Che genere di donna rimorchiava, Messina Denaro? Quelle che hanno come foto rappresentativa madre Teresa e Karol Wojtyla? Quelle che si definiscono «viaggiatrice backpacker»? Quelle che mettono come criterio di selezione il loro «no» ai passivoaggressivi? (Uno che è latitante dal 1993 avrà mai sentito l’espressione «passivoaggressivi», che mi pare abbia avuto il suo primo utilizzo popolare in “Mariti e mogli” di Woody Allen, film del 1992? È plausibile che l’ultima cosa che fa un criminale prima d’entrare in latitanza sia andare al cinema a vedere una commedia cerebrale sull’adulterio?).

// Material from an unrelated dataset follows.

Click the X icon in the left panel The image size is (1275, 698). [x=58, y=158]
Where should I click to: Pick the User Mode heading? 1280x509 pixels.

Ovviamente ho passato alcune ore a cercare chi avesse fatto le camicie da uomo con le stampe di angurie: Gucci? Prada? Google è come sempre inutile, e le prime che ti mostra sono di H&M. Il che, però, apre uno scenario forse ancora più bello, forse ancora più da film di Dino Risi. E se Matteo Messina Denaro avesse spacciato per camicia da 700 euro una H&M da 14 euro e 99? Se il temibile boss colpevole di atroci delitti fosse innanzitutto un italiano, innanzitutto un mitomane?